NON HANNO DOVE ANDARE

di Redazione

La notte palermitana si è tinta nuovamente del rosso acceso delle fiamme la notte di martedì 26, lasciando dietro di sé una scia di cenere e interrogativi pesanti sulla sicurezza nel territorio. Il bersaglio di questa ennesima azione intimidatoria è stato il nuovissimo deposito della Sicily by Car situato a Villagrazia di Carini, una struttura che era stata inaugurata da pochissime settimane.

Tre individui con il volto coperto si sono introdotti nell’area e hanno dato alle fiamme ben venti automobili dopo averne cosparso alcune con liquido infiammabile. Di fronte a questo scenario desolante e distruttivo, la reazione del fondatore dell’azienda di car sharing, Tommaso Dragotto, è stata immediata e improntata a una fermezza incrollabile. L’imprenditore ha voluto lanciare un messaggio chiaro e perentorio ai responsabili dell’attacco, sottolineando che personaggi del genere “non hanno dove andare” e che le loro azioni non riusciranno in alcun modo a piegare la sua volontà.

Questa forte affermazione racchiude una verità profonda che va ben oltre l’episodio di cronaca. Quando un esponente di spicco del mondo produttivo sceglie di non arretrare di un solo passo, dimostra concretamente che il tessuto sano della società possiede gli anticorpi necessari per respingere il controllo violento del territorio. Affermare che i criminali non hanno dove andare significa riconoscere che l’isolamento della criminalità organizzata diventa assoluto nel momento in cui si decide di abbattere il muro omertoso della paura.

La vera svolta nella lotta contro questi fenomeni criminali si compie proprio quando gli imprenditori scelgono la via della denuncia sistematica e trasparente. Se chi fa impresa rifiuta il compromesso e decide di affidarsi interamente alle istituzioni della Repubblica, la criminalità organizzata perde una delle sue principali fonti di sostentamento e di potere. Gli estorsori non hanno dove andare se ogni singolo commerciante, artigiano o industriale decide di squarciare il velo del silenzio e di segnalare tempestivamente ogni forma di pressione o di minaccia subita alle forze dell’ordine.

Il percorso di legalità non può tuttavia essere lasciato esclusivamente sulle spalle dei singoli individui coraggiosi. Diventa fondamentale che l’intera categoria economica e produttiva si muova in modo compatto, trasformando l’azione individuale in un movimento collettivo di resistenza attiva. Se tutta la comunità imprenditoriale decide di rivolgersi con fiducia allo Stato, i clan mafiosi si trovano privati di qualsiasi spazio di manovra e non hanno dove andare. La solidarietà di categoria e la cooperazione con forze dell’ordine e magistratura creano una barriera impenetrabile, trasformando il racket in un fallimento annunciato per chiunque tenti di metterlo in pratica.

L’opinione pubblica ha il dovere morale e materiale di stringersi attorno a chi resiste, trasformando la solidarietà in un impegno quotidiano e visibile. Se i cittadini e i consumatori scelgono consapevolmente di sostenere le imprese che denunciano e se la società civile ripete come un mantra che i criminali non hanno dove andare, si genera un mutamento culturale profondo e irreversibile.

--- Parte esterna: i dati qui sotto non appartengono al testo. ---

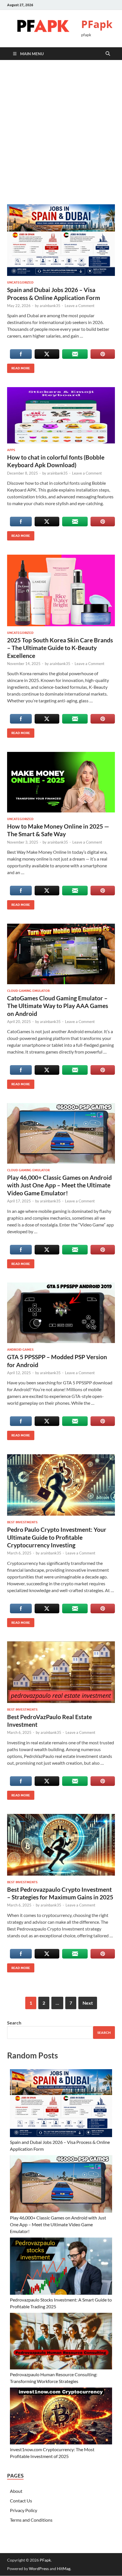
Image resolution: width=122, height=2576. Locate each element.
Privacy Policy (23, 2510)
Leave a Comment (79, 305)
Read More (18, 367)
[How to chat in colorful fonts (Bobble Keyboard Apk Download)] (61, 415)
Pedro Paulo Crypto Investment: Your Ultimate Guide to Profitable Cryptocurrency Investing (56, 1537)
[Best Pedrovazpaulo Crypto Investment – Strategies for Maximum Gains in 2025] (61, 1844)
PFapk (96, 24)
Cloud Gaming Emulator (28, 991)
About (16, 2491)
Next (88, 2003)
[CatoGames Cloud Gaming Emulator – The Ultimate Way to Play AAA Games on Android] (61, 954)
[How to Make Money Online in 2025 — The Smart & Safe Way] (61, 782)
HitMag (63, 2568)
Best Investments (22, 1522)
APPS (11, 450)
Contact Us (21, 2500)
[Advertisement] (61, 132)
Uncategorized (20, 282)
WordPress (39, 2568)
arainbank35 (50, 305)
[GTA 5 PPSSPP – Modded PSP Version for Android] (61, 1312)
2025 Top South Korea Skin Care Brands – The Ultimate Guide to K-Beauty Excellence (60, 647)
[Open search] (108, 53)
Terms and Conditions (31, 2520)
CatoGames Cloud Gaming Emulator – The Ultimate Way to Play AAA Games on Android (57, 1005)
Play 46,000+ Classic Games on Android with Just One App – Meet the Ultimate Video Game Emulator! (59, 1185)
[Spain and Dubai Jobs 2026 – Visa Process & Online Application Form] (61, 240)
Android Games (20, 1350)
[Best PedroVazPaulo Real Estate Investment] (61, 1672)
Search (14, 2022)
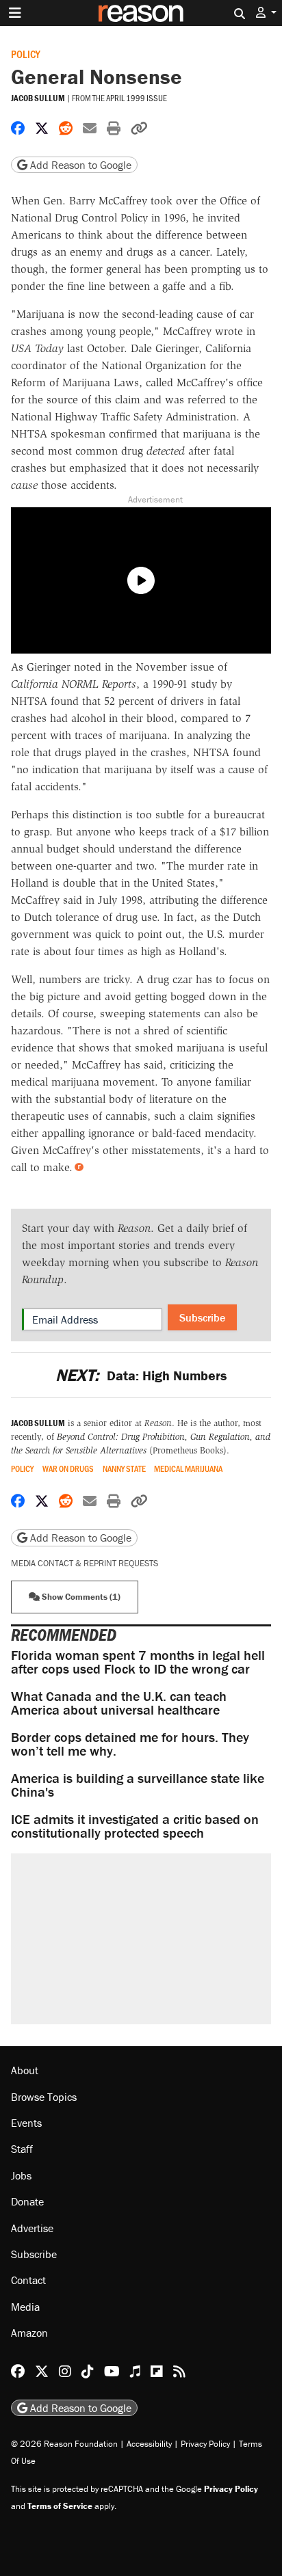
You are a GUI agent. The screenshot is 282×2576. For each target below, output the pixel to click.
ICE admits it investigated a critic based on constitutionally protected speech (135, 1825)
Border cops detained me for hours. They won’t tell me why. (130, 1743)
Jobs (21, 2175)
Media (25, 2306)
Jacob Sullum (38, 98)
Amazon (29, 2332)
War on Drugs (68, 1468)
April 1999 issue (136, 97)
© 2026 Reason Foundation (64, 2444)
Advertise (32, 2228)
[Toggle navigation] (15, 13)
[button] (266, 12)
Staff (22, 2149)
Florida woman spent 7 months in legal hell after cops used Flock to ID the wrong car (138, 1661)
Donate (27, 2201)
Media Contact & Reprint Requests (84, 1563)
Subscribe (202, 1317)
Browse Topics (44, 2097)
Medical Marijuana (188, 1468)
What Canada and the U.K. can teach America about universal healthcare (119, 1702)
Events (26, 2123)
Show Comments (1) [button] (80, 1596)
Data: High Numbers (140, 1375)
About (24, 2070)
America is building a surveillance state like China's (137, 1784)
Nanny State (124, 1468)
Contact (28, 2280)
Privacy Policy (205, 2444)
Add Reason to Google (79, 165)
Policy (25, 53)
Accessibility (149, 2444)
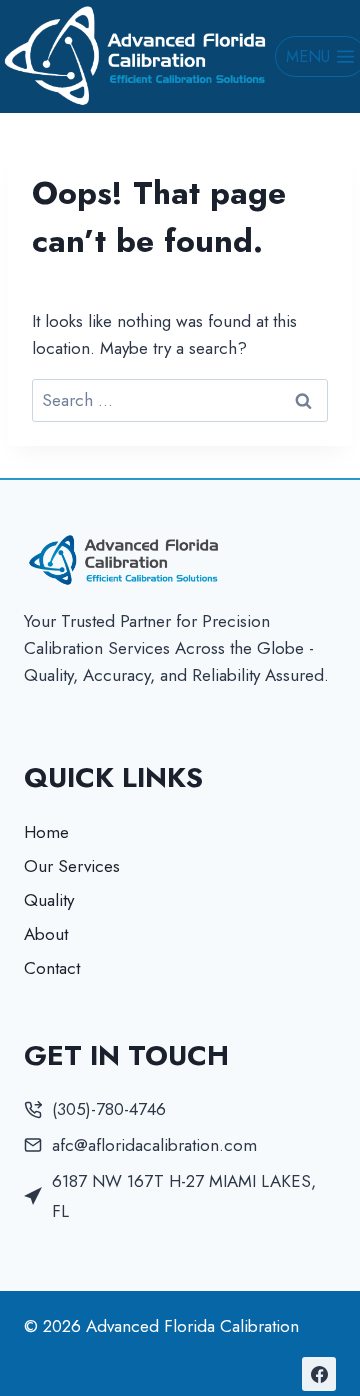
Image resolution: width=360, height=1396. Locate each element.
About (46, 934)
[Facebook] (319, 1374)
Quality (49, 900)
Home (46, 832)
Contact (52, 968)
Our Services (72, 866)
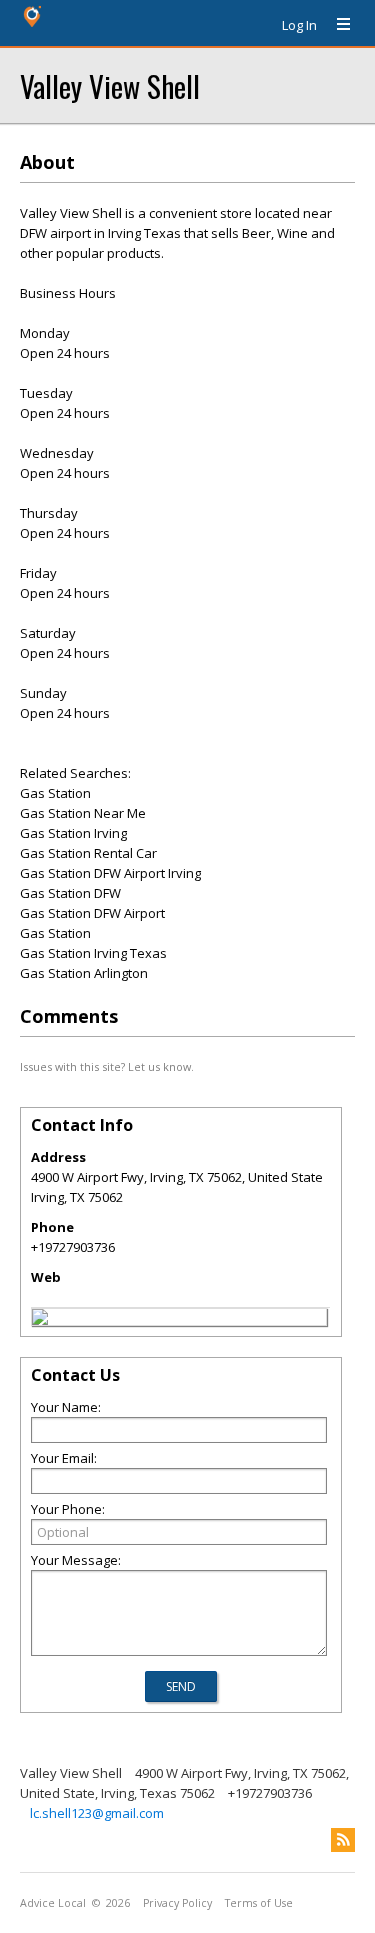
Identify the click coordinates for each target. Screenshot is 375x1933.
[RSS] (343, 1840)
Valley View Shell (110, 85)
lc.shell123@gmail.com (97, 1813)
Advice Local (53, 1903)
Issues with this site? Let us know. (107, 1066)
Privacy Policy (177, 1903)
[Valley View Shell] (40, 1320)
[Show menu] (336, 25)
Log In (299, 25)
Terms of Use (259, 1903)
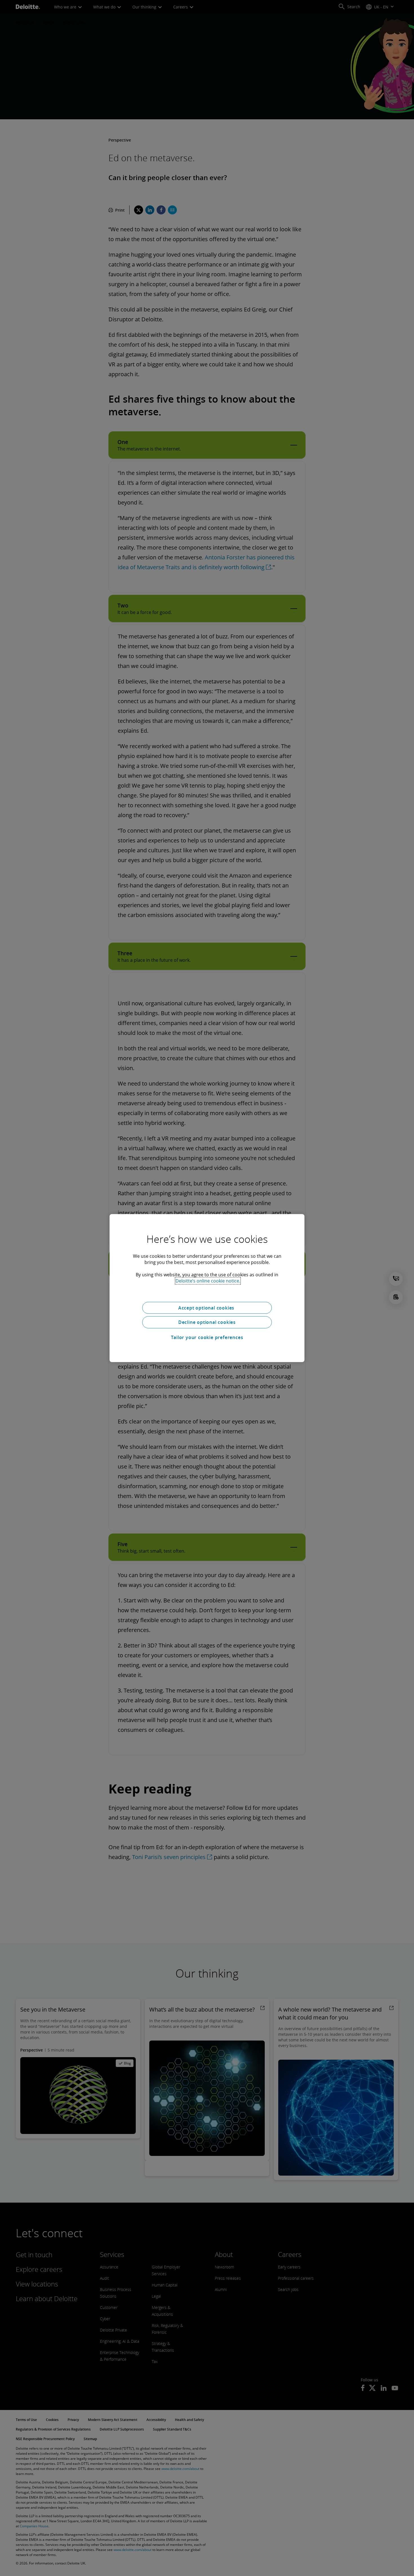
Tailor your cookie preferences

La criminalità organizzata inoltre non avrebbe dove andare se il legislatore introducesse una norma restrittiva volta a punire penalmente quegli operatori economici che scelgono di non denunciare i tentativi di estorsione. Di fronte a un simile sbarramento, che trasformerebbe l’omertà in un reato per chiunque ne sia complice passivo, i clan perderebbero l’ultimo metro quadro su cui poggiano le proprie minacce. I sodalizi criminali non hanno dove andare nel momento in cui l’ordinamento giuridico priva il tessuto produttivo di qualsiasi alibi, costringendo l’intera economia di un territorio a schierarsi dalla parte della legalità e delle forze dell’ordine.

Questo secondo grave attacco alla Sicily by Car, che segue l’inquietante episodio dei colpi di kalashnikov esplosi a marzo contro la sede di via San Lorenzo, mette in luce la necessità urgente di un potenziamento delle forze sul territorio e dei sistemi di controllo. Lo Stato deve rispondere prontamente offrendo gli strumenti tecnologici e operativi in grado di garantire la massima sicurezza a chi continua a investire e a creare posti di lavoro in Sicilia.

La determinazione di chi non si pente di fare impresa nell’isola rappresenta una risorsa preziosa che va protetta con ogni mezzo, confermando che la via del ricatto è destinata a sbattere contro un muro invalicabile, perché mafiosi e criminali non hanno dove andare.